Horas antes de subir al escenario de su cierre de campaña en Carapongo, Carlos Álvarez hizo una pausa. Una llamada lo conectó con el podcast Ring Electoral, conducido por su amigo Raúl Beryon, y desde ahí lanzó una de sus críticas más directas en plena recta final de las elecciones.
El también artista y candidato presidencial apuntó contra los tradicionales desayunos electorales que suelen protagonizar los postulantes el día de las elecciones. No lo hizo con rodeos.

“Este domingo de elecciones no voy a participar de esa payasada”, afirmó durante la entrevista, marcando distancia de una práctica habitual en cada jornada electoral.
Su cuestionamiento fue más allá. Calificó estos actos como una “huachafería” y señaló que responden a una puesta en escena que busca generar simpatía en el electorado.
“Eso sí es comiquísimo, una huachafería, no voy a participar de la hipocresía del desayuno donde los candidatos salen tomando desayuno en un cerro, con los niñitos, las abuelitas, las madres de los comedores populares, de las ollas comunes”, afirmó el artista y candidato en el podcast de la plataforma Nacional Tv Perú.
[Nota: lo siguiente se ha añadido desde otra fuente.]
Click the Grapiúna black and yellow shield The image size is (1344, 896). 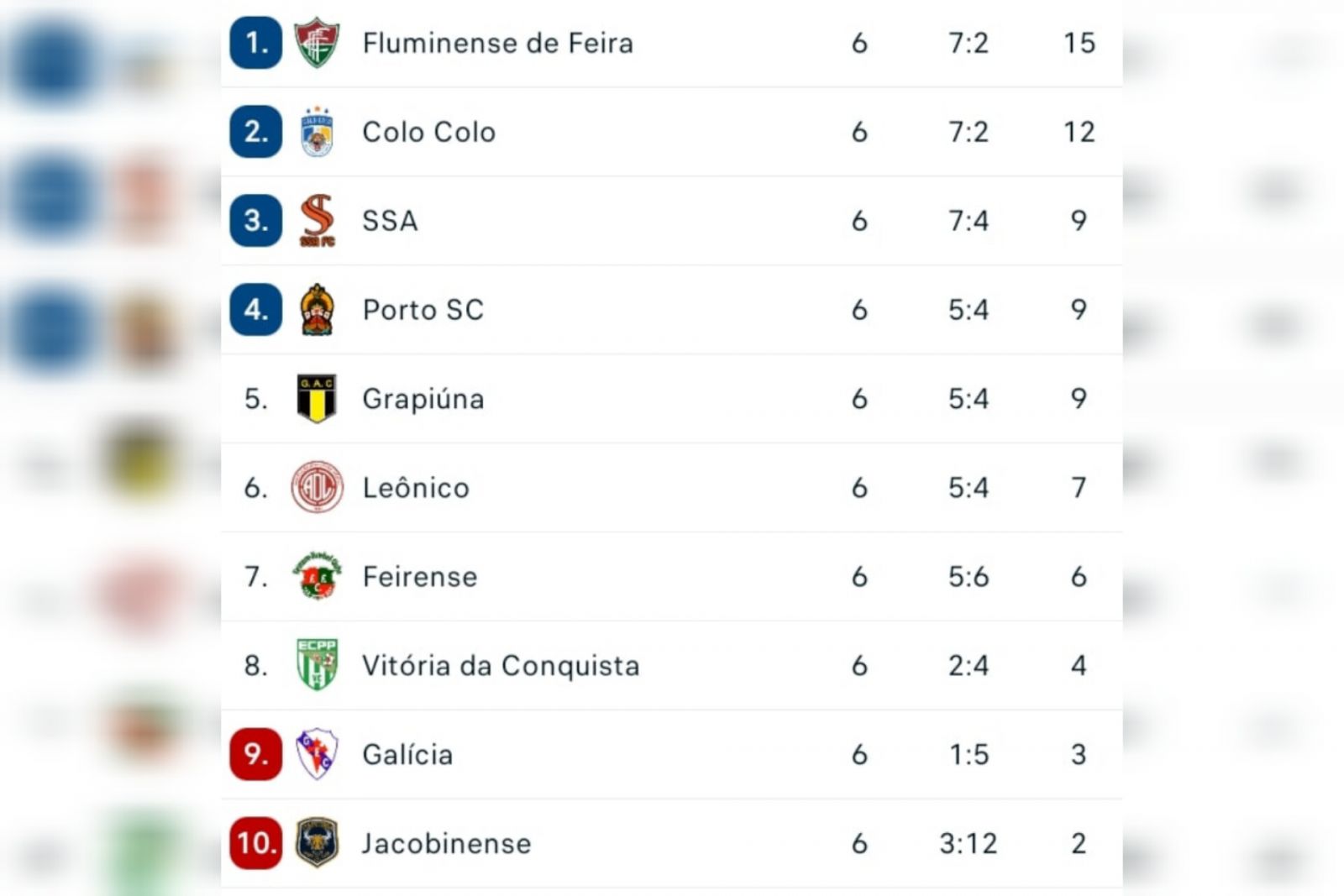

CRÍTICA DIRECTA Y MENSAJE POLÍTICO
“¿Para qué? Para parecer buenos, para que digan voy a tener más votos”, expresó Álvarez, quien dejó claro que no seguirá esa línea durante la jornada electoral.
En esa misma intervención, defendió su trayectoria como artista y respondió a quienes cuestionan su estilo. “Yo no me avergüenzo de ser artista para disfrazarme de político”, sostuvo.
Aseguró que siempre se ha ganado la vida de manera honesta, en contraste con lo que calificó como una “mafia” integrada por “ladrones, vagos y parásitos”, donde incluyó a extorsionadores y políticos.
Horas después, en Carapongo, el candidato realizó su cierre de campaña ante simpatizantes que lo recibieron con aplausos y cohetes.
Durante su discurso, afirmó haber sido el postulante que más ataques y calumnias ha recibido, aunque señaló que los ha soportado porque “más grande que el agravio es el Perú”.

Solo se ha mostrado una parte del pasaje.